Fig. 2. Tissue factor drives procoagulant activity in primary breast fibroblasts.** A** Correlation of fibroblast TF expression (immunocytochemistry) and procoagulant activity (clotting times) (log_10_ – transformed). B Correlation of fibroblast conditioned media TF concentration (TF activity assay) and procoagulant activity (clotting times) (log_10_ – transformed). TF (tissue factor), CM (conditioned medium)
CAF-Like Fibroblasts Exhibit Increased Procoagulant Activity
We hypothesized that fibroblasts acquiring a CAF-like phenotype exhibit enhanced procoagulant activity. Having established that fibroblast TF expression is functionally procoagulant, we investigated the relationship between the fibroblast expression of α-SMA, a CAF and fibroblast activation marker, and TF expression. α-SMA expression positively correlated with TF levels (n = 19, Pearson r = 0.67, p = 0.002) (Fig. 3A). Similarly, secretion of the fibroblast activator, TGFβ1 inversely correlated with clotting times of the fibroblast CM (n = 46, Pearson r = -0.45, p = 0.0008), indicating that a higher TGFβ1 level is associated with increased procoagulant activity (shorter clotting times) (Fig. 3B). Together these findings support the hypothesis that fibroblast activation toward a CAF-like state is associated with elevated tissue factor expression and procoagulant activity.
Fig. 3. Procoagulant and activation phenotypes correlate in primary breast fibroblasts. A Correlation of fibroblast TF and α-SMA expression (western blotting). B Correlation of TGFβ1 concentration (ELISA) and clotting times (procoagulant activity assay) in fibroblast conditioned media (CM) (log10 – transformed).

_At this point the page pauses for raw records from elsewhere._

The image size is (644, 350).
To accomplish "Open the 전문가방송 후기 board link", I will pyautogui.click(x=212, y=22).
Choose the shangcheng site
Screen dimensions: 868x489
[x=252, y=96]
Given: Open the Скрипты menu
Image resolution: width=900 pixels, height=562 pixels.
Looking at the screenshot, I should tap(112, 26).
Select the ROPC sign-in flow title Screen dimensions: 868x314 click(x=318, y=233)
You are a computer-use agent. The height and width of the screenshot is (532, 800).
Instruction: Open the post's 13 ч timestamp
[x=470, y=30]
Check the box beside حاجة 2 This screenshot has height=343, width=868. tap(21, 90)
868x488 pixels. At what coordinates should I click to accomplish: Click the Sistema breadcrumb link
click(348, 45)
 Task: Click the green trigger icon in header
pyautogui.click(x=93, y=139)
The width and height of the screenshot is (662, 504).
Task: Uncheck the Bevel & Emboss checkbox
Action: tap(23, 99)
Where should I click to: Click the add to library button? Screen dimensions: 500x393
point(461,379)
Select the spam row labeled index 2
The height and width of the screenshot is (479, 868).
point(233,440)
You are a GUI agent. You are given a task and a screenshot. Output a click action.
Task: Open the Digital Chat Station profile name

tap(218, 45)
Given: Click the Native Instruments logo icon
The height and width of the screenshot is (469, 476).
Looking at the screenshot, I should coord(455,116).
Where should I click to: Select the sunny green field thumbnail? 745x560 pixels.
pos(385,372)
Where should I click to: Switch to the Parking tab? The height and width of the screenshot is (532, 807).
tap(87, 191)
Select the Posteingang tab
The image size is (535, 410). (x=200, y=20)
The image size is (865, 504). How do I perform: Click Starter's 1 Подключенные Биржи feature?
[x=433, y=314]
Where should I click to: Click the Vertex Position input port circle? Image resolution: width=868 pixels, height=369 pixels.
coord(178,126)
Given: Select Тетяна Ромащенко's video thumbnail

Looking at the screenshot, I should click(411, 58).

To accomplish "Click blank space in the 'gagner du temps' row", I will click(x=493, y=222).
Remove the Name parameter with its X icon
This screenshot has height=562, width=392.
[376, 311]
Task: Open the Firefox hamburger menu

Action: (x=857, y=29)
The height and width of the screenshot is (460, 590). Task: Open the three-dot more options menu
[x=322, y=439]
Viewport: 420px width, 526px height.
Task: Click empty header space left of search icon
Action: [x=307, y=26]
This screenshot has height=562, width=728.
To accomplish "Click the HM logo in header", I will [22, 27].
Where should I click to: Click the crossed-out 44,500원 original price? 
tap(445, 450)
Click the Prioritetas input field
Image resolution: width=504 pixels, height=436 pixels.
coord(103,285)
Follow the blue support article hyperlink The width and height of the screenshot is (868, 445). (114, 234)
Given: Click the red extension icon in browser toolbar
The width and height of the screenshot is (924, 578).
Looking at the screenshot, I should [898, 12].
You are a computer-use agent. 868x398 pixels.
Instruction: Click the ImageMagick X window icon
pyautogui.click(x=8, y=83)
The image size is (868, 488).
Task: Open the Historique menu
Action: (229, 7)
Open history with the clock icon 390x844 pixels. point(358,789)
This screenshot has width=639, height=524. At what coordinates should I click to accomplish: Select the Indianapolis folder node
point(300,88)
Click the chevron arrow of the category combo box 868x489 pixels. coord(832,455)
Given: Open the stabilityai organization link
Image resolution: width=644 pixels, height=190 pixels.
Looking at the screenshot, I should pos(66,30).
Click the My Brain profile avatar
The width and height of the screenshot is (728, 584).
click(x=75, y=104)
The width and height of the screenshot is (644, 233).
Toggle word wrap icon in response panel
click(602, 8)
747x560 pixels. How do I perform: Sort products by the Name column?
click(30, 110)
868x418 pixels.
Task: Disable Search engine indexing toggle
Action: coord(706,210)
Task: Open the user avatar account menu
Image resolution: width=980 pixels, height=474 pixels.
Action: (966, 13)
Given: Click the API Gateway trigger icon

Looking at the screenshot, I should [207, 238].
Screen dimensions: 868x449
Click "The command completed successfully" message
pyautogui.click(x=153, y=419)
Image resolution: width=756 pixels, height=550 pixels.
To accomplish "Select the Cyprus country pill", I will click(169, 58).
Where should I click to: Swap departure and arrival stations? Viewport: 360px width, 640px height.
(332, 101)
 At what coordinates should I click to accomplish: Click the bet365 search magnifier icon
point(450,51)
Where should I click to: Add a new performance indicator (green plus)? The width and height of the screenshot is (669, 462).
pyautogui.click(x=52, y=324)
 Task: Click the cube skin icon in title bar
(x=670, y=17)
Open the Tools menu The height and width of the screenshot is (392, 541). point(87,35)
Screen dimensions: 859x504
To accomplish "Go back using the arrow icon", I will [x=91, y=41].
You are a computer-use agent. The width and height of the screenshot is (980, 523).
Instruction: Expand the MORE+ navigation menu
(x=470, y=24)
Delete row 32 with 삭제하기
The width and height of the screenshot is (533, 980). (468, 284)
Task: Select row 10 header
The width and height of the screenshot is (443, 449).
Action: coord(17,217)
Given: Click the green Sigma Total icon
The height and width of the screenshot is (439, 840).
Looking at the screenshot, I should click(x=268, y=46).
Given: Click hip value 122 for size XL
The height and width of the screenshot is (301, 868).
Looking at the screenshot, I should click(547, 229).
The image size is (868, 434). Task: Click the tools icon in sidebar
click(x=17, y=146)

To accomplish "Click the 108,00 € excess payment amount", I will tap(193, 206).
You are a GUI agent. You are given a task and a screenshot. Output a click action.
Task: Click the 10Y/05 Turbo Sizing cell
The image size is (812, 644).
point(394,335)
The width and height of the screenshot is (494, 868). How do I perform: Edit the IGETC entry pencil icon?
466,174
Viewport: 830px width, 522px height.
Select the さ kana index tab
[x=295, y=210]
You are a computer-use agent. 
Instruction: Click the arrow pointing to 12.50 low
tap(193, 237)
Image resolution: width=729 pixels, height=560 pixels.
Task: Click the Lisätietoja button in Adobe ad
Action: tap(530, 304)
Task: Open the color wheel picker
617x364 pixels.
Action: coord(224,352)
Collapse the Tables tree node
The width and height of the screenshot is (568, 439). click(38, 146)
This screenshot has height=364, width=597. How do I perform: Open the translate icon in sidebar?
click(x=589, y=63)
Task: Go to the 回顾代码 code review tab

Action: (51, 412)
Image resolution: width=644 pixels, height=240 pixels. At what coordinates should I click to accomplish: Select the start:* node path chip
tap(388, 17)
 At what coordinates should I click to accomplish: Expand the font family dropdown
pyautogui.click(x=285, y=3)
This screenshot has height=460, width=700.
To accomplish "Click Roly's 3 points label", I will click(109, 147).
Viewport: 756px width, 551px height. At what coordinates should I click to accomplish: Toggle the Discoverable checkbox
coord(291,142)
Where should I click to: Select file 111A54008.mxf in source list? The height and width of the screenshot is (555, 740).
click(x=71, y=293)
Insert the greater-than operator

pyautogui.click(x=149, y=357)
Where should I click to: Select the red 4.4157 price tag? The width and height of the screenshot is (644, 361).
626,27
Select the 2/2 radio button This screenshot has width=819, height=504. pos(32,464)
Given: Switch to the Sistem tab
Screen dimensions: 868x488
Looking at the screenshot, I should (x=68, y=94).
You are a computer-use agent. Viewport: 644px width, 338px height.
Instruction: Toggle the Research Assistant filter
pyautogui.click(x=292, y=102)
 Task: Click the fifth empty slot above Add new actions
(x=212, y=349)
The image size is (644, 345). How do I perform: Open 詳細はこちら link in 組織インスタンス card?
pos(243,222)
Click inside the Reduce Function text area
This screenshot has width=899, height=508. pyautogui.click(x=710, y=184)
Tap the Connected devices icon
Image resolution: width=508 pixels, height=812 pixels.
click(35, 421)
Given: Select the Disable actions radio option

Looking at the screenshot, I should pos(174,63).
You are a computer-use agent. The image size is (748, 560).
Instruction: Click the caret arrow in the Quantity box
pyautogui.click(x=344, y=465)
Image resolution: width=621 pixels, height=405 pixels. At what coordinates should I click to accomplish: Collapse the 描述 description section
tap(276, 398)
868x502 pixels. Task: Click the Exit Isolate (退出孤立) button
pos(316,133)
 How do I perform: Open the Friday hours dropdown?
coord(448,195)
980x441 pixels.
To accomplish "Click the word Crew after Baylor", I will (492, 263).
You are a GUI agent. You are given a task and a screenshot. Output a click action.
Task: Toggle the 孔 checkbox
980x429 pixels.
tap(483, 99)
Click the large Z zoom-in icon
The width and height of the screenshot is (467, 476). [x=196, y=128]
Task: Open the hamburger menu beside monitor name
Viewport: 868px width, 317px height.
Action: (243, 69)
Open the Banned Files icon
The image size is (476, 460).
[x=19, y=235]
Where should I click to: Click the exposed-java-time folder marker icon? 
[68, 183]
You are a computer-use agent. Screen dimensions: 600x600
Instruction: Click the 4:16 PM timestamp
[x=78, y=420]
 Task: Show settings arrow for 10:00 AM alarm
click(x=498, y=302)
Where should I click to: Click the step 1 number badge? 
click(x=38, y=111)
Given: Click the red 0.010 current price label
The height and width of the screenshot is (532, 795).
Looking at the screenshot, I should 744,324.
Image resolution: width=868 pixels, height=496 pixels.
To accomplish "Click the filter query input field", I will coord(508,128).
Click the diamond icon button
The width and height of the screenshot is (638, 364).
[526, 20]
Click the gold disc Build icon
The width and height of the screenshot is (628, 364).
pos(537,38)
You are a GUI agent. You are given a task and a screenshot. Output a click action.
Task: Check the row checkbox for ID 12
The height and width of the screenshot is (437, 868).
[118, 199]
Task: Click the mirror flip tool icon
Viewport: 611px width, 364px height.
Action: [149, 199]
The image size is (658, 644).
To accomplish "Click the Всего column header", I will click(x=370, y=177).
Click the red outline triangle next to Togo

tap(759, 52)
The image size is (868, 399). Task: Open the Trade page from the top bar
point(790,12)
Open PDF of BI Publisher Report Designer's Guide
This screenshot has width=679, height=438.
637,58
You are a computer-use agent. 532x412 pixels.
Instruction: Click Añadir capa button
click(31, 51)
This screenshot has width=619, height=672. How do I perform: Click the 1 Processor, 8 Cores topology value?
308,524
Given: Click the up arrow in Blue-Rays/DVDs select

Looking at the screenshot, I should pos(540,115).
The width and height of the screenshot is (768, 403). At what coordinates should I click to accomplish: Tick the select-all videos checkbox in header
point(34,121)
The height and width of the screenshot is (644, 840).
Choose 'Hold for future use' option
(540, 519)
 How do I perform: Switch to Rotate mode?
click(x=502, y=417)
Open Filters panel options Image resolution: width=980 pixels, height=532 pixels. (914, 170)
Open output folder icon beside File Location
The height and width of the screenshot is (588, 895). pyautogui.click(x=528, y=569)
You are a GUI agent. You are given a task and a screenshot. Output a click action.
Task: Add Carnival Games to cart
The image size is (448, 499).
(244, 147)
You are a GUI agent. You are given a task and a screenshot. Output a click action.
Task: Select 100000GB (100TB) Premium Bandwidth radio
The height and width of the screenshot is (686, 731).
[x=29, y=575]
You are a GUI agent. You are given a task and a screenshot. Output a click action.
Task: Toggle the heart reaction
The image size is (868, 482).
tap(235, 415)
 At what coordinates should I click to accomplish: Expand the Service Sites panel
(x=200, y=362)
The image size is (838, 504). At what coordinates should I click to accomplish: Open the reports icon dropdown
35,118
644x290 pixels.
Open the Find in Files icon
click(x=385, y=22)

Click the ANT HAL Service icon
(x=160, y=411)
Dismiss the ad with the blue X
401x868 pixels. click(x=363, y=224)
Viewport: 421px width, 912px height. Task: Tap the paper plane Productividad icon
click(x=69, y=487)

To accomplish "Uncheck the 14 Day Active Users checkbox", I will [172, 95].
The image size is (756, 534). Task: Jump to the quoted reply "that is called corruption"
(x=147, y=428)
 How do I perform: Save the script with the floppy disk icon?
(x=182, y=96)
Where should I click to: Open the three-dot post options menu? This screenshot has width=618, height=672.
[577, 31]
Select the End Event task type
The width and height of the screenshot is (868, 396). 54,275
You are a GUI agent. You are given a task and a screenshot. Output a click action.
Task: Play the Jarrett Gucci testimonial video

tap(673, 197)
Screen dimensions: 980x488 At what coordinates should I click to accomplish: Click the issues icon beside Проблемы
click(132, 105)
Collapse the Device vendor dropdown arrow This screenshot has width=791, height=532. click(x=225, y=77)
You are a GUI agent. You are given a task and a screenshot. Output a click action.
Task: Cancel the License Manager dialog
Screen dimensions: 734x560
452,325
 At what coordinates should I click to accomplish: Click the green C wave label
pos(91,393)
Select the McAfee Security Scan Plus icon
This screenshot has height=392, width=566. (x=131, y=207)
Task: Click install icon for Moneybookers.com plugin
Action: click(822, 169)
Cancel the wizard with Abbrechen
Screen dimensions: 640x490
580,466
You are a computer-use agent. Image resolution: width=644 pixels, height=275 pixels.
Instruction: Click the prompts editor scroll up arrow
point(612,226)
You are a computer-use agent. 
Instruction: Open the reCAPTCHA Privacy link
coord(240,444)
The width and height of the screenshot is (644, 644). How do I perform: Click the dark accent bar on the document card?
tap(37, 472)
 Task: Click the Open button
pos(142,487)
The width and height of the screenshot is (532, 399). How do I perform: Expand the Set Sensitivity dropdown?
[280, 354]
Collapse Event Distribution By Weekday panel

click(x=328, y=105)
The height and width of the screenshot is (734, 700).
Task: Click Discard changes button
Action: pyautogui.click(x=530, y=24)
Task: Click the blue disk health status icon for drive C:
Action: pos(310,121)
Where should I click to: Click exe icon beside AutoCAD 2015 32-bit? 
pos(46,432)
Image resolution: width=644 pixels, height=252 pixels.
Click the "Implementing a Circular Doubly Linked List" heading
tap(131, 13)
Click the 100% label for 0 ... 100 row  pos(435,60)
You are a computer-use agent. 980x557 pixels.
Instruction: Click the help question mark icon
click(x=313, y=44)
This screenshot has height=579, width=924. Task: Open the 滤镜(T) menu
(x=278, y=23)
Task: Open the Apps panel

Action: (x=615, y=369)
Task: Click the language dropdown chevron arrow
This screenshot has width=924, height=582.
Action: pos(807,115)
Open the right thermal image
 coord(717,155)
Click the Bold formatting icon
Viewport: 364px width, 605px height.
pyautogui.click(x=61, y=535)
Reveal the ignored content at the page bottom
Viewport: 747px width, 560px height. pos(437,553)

TF (tissue factor), TGFβ1 (transforming growth factor beta 1)
Fibroblasts Distant from the Breast Tumour are Procoagulant and CAF-Like
Having evidenced that as fibroblasts become more CAF-like, they exhibit increased procoagulant activity, we investigated whether this was an immediate TME effect or more consistent with a field change. We compared the procoagulant and activation phenotypes of fibroblasts cultured from invasive breast cancer tissue (tumour) with those cultured from macroscopically normal tissue ≥ 2 cm from the tumour within the same breast (distant), as well as with fibroblasts from normal breast tissue of non-cancer patients (normal).
When comparing tumour fibroblasts to matched distant fibroblasts, there was no difference in the procoagulant activity of the fibroblasts (median [tumour = 39.9 s, distant = 40.9 s, ]; p = 0.55) (Fig. 4D) or their CM (median [tumour = 482.1 s, distant = 454.5 s, ]; p = 0.93) (Fig. 4E). Conversely, normal breast fibroblasts and CM from non-cancer patients exhibited significantly lower procoagulant activity compared to both tumour and distant fibroblasts ([median: normal 53.2 s vs. tumour 39.9 s, p = 0.004; vs. distant 40.9 s, p = 0.007]; [CM, median: normal 835.9 s vs. tumour 482.1 s, p = 0.002; vs. distant 454.5 s, p = 0.01]) (Fig. 4D and E).
Consistent with these findings, there was no difference between the levels of TF secreted by the tumour and distant fibroblasts into their CM (median [tumour = 2.24 pM, distant = 2.64 pM]; p = 0.65) (Fig. 4F). In contrast, normal breast fibroblasts from non-cancer patients secreted significantly lower levels of TF into their CM compared to both tumour and distant fibroblasts (median: normal 0.796 pM vs. tumour 2.24 pM, p = 0.002; vs. distant 2.64 pM, p = 0.006) (Fig. 4F).
When tumour fibroblast expression of TF was compared to paired distant fibroblasts, surprisingly, there was a significantly lower TF expression in the tumour fibroblasts (n = 12, median H-score [tumour = 60.6, distant = 68.4], p = 0.01 (Fig. 4C).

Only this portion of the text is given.